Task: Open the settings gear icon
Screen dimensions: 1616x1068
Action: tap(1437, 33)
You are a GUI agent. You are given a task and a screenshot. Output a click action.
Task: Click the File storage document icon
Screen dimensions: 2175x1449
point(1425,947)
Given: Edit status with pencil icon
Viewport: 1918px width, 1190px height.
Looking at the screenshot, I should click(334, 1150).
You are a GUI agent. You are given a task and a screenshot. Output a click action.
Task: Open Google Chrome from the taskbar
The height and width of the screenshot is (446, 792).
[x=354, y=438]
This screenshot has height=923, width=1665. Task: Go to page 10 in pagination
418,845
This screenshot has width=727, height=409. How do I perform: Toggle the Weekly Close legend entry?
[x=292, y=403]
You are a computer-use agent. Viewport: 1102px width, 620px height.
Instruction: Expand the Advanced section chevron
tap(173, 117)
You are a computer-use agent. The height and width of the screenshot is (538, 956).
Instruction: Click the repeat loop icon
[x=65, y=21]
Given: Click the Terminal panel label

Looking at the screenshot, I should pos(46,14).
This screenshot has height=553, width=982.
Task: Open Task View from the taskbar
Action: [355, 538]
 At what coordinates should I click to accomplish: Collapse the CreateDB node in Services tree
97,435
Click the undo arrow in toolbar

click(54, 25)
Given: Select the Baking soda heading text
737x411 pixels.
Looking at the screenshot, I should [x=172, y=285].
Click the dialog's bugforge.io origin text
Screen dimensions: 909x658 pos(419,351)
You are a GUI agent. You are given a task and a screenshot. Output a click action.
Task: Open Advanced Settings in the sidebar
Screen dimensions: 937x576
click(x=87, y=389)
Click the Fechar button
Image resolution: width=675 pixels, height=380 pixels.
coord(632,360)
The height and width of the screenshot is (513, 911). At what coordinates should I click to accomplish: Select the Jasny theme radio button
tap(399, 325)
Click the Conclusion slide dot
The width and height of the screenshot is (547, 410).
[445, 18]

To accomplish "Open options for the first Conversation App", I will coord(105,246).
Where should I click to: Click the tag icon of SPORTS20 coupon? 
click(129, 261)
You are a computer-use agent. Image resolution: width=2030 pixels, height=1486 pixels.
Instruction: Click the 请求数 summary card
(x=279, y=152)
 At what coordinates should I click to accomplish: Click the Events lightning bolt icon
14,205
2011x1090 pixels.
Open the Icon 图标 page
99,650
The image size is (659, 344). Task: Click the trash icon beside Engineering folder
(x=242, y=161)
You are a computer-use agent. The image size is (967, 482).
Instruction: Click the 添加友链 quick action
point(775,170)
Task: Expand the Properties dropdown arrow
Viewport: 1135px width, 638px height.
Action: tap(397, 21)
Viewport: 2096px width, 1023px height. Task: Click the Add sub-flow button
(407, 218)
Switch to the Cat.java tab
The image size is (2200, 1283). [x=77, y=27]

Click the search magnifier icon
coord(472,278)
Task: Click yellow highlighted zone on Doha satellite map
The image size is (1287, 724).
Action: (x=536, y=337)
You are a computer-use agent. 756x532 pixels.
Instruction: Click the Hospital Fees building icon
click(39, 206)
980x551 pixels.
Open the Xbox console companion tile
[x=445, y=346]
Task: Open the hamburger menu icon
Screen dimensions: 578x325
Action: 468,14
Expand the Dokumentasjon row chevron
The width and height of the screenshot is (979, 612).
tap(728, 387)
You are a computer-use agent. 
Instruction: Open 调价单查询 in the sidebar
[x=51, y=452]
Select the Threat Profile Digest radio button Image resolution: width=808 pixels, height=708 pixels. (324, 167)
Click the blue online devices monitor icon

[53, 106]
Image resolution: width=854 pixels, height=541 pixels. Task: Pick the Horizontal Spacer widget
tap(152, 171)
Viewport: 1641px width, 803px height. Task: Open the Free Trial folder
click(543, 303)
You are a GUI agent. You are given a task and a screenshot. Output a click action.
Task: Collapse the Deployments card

········

WHAT YOU WILL DO | The answer must be the complete set of entries, retyped exactly.

ANSWER BOX |
Task: Open the settings gear icon
Screen dimensions: 1616x1068
Action: tap(1437, 33)
You are a GUI agent. You are given a task and a screenshot. Output a click action.
Task: Click the File storage document icon
Screen dimensions: 2175x1449
point(1425,947)
Given: Edit status with pencil icon
Viewport: 1918px width, 1190px height.
Looking at the screenshot, I should click(334, 1150).
You are a GUI agent. You are given a task and a screenshot. Output a click action.
Task: Open Google Chrome from the taskbar
The height and width of the screenshot is (446, 792).
[x=354, y=438]
This screenshot has height=923, width=1665. Task: Go to page 10 in pagination
418,845
This screenshot has width=727, height=409. How do I perform: Toggle the Weekly Close legend entry?
[x=292, y=403]
You are a computer-use agent. Viewport: 1102px width, 620px height.
Instruction: Expand the Advanced section chevron
tap(173, 117)
You are a computer-use agent. The height and width of the screenshot is (538, 956).
Instruction: Click the repeat loop icon
[x=65, y=21]
Given: Click the Terminal panel label

Looking at the screenshot, I should pos(46,14).
This screenshot has height=553, width=982.
Task: Open Task View from the taskbar
Action: [355, 538]
 At what coordinates should I click to accomplish: Collapse the CreateDB node in Services tree
97,435
Click the undo arrow in toolbar

click(54, 25)
Given: Select the Baking soda heading text
737x411 pixels.
Looking at the screenshot, I should [x=172, y=285].
Click the dialog's bugforge.io origin text
Screen dimensions: 909x658 pos(419,351)
You are a GUI agent. You are given a task and a screenshot. Output a click action.
Task: Open Advanced Settings in the sidebar
Screen dimensions: 937x576
click(x=87, y=389)
Click the Fechar button
Image resolution: width=675 pixels, height=380 pixels.
coord(632,360)
The height and width of the screenshot is (513, 911). At what coordinates should I click to accomplish: Select the Jasny theme radio button
tap(399, 325)
Click the Conclusion slide dot
The width and height of the screenshot is (547, 410).
[445, 18]

To accomplish "Open options for the first Conversation App", I will coord(105,246).
Where should I click to: Click the tag icon of SPORTS20 coupon? 
click(129, 261)
You are a computer-use agent. Image resolution: width=2030 pixels, height=1486 pixels.
Instruction: Click the 请求数 summary card
(x=279, y=152)
 At what coordinates should I click to accomplish: Click the Events lightning bolt icon
14,205
2011x1090 pixels.
Open the Icon 图标 page
99,650
The image size is (659, 344). Task: Click the trash icon beside Engineering folder
(x=242, y=161)
You are a computer-use agent. The image size is (967, 482).
Instruction: Click the 添加友链 quick action
point(775,170)
Task: Expand the Properties dropdown arrow
Viewport: 1135px width, 638px height.
Action: tap(397, 21)
Viewport: 2096px width, 1023px height. Task: Click the Add sub-flow button
(407, 218)
Switch to the Cat.java tab
The image size is (2200, 1283). [x=77, y=27]

Click the search magnifier icon
coord(472,278)
Task: Click yellow highlighted zone on Doha satellite map
The image size is (1287, 724).
Action: (x=536, y=337)
You are a computer-use agent. 756x532 pixels.
Instruction: Click the Hospital Fees building icon
click(39, 206)
980x551 pixels.
Open the Xbox console companion tile
[x=445, y=346]
Task: Open the hamburger menu icon
Screen dimensions: 578x325
Action: 468,14
Expand the Dokumentasjon row chevron
The width and height of the screenshot is (979, 612).
tap(728, 387)
You are a computer-use agent. 
Instruction: Open 调价单查询 in the sidebar
[x=51, y=452]
Select the Threat Profile Digest radio button Image resolution: width=808 pixels, height=708 pixels. (324, 167)
Click the blue online devices monitor icon

[53, 106]
Image resolution: width=854 pixels, height=541 pixels. Task: Pick the Horizontal Spacer widget
tap(152, 171)
Viewport: 1641px width, 803px height. Task: Open the Free Trial folder
click(543, 303)
You are a GUI agent. You are given a task and a screenshot. Output a click action.
Task: Collapse the Deployments card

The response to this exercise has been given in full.